As you can imagine, I feel totally awesome.
I am in this intensely over-caffeinated state because, prior to Christmas, whenever a commercial for one of those fancy computerized single-cup home brewing systems popped up on the TV, regardless of who I was with, I would instantly shriek: "OOOOH! I WANT THAT! I WANT THAT!"
The end result was that not only did my wife, She Who Must Not Be Named, buy me one of these state-of-the-art single-cup coffeemakers for Christmas, but my kind and generous buddy, Bob, did too.
For readers who can count, this means that, when it comes to brewing any caffeinated beverage you can name, my house now has tactical superiority over yours. I am not bragging here; I am just stating a fact.
I keep one of these computerized coffee devices in the kitchen, whereas I place the second (the Emergency Backup Caffeine-Delivery Unit) in whichever random room I want, such as the main bathroom.
This allows me to start the morning with a latte in the kitchen, then wander down the hall to the bathroom and, just before hopping in the bathtub to read the newspaper, whip up a cappucino.

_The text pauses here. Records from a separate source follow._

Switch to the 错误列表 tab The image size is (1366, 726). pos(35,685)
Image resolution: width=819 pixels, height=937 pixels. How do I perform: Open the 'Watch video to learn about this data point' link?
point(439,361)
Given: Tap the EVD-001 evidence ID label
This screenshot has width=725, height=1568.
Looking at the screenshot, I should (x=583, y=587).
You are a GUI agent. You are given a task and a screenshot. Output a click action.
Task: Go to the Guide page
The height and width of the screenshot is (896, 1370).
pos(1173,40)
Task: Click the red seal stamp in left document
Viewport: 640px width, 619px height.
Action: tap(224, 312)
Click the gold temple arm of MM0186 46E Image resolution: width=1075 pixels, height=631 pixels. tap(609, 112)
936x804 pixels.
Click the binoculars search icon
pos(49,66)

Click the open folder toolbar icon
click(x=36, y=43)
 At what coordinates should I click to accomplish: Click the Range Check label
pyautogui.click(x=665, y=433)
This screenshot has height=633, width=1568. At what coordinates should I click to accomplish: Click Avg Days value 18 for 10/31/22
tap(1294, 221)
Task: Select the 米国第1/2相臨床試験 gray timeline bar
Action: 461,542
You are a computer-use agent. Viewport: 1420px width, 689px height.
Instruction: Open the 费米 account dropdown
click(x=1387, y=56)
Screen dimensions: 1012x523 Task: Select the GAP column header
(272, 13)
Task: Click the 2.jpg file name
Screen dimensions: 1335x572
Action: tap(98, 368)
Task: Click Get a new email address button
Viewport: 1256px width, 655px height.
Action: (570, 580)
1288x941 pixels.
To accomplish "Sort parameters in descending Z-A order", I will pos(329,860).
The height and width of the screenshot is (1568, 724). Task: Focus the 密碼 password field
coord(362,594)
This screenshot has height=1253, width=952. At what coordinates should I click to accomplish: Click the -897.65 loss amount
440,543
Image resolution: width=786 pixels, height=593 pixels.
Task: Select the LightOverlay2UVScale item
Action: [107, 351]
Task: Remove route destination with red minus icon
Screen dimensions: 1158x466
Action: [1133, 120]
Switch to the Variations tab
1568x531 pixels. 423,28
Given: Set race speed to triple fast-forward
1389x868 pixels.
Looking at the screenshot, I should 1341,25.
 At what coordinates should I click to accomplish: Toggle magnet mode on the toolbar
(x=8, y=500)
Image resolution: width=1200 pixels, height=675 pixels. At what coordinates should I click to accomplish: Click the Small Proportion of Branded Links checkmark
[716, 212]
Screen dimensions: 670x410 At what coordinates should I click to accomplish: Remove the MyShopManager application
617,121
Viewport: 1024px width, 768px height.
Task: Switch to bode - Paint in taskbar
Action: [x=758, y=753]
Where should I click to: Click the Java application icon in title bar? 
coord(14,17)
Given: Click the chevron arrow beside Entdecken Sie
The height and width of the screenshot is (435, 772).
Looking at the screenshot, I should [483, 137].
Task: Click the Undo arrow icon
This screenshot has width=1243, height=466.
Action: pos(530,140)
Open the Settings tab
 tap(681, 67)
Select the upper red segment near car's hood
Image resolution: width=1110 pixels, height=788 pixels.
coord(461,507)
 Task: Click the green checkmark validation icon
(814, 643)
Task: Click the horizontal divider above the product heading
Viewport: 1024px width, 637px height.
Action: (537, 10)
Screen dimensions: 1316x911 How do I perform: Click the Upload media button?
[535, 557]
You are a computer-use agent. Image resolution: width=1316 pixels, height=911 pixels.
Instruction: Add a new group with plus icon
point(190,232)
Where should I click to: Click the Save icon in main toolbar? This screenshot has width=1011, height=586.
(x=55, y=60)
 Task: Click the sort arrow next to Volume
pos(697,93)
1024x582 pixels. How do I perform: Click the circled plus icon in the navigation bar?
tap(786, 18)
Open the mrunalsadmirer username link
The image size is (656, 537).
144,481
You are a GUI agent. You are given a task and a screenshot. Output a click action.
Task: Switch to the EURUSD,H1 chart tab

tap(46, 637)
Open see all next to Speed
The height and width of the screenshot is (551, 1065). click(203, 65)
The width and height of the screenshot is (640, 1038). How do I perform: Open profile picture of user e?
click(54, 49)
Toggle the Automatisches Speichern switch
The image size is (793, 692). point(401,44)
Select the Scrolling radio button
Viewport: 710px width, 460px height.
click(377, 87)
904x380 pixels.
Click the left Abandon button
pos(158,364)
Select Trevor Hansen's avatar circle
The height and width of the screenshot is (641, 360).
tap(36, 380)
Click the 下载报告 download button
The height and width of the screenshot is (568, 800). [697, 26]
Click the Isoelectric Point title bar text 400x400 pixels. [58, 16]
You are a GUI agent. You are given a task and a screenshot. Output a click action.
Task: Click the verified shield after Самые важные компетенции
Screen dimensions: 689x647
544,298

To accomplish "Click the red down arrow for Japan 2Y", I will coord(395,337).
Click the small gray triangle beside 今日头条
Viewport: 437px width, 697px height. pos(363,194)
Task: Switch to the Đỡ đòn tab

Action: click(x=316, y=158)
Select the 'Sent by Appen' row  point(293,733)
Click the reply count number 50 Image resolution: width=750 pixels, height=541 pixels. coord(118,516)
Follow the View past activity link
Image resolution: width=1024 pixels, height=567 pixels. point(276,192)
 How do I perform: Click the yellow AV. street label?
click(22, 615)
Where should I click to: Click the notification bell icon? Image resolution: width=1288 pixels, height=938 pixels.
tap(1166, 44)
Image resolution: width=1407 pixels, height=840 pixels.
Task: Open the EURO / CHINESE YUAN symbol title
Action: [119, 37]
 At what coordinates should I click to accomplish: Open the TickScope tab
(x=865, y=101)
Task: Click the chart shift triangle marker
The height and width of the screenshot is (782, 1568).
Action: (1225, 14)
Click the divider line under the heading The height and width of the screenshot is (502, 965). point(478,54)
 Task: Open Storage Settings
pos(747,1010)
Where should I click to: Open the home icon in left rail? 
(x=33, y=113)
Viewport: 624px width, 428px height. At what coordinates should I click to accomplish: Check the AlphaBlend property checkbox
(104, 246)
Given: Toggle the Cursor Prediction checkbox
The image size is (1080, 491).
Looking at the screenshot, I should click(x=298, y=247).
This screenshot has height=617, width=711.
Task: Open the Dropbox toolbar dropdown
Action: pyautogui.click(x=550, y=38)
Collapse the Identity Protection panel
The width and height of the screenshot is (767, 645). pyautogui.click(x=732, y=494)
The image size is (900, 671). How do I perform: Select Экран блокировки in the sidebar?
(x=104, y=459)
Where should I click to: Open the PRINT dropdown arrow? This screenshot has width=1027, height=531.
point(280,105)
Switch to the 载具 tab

I am guessing most of you have either seen these things on TV or have one in your home. They are great because they're simple: Press a button and the scanner reads a barcode on a tiny pod filled with coffee or milk and -- WHAMMO! -- the machine spits out the kind of caffeinated beverage you normally only get after spending eight years in line at an upscale coffee boutique where you are forced to interact with someone called a "barista," whose entire job is to sneer at you because you cannot remember how to pronounce the obnoxious name or cup size of whatever drink you are trying to order.
I love my TWO machines because they take the thinking out of making coffee. OK, I know what you are thinking here. You are thinking: "Gee, Doug, I'm thinking there isn't a whole lot of thinking that goes into making a cup of coffee."
Well, let me just say you sound a lot like my wife, who is not a big fan of my new coffeemakers. Her problem is she likes the coffee machine we already have.
That machine was given to us years ago by my sister, who is some kind of coffee guru with Starbucks, and the problem with it is unless you have a degree in nuclear physics you can't operate it, and even then you have to watch the instructional video that came with it.
I refuse to watch instructional videos on the grounds I am a guy. Another person in our house who does not watch instructional videos is our basset hound, Cooper, who loves the new coffee machines because he enjoys chewing the little foil pods that hold the coffee and milk.
Somehow, using a tongue that would make Gene Simmons green with envy, Cooper sweeps the foil pods onto the floor and sits there gnawing on them until he's transformed from a lethargic, bleary-eyed sandbag into a jittery sandbag that has clearly consumed too much caffeine.
But that's not the point. The point is I can feel myself starting to nod off, so I'm going to take another well-deserved caffeine break and make myself an espresso. If you need me, I'll be in the bathroom.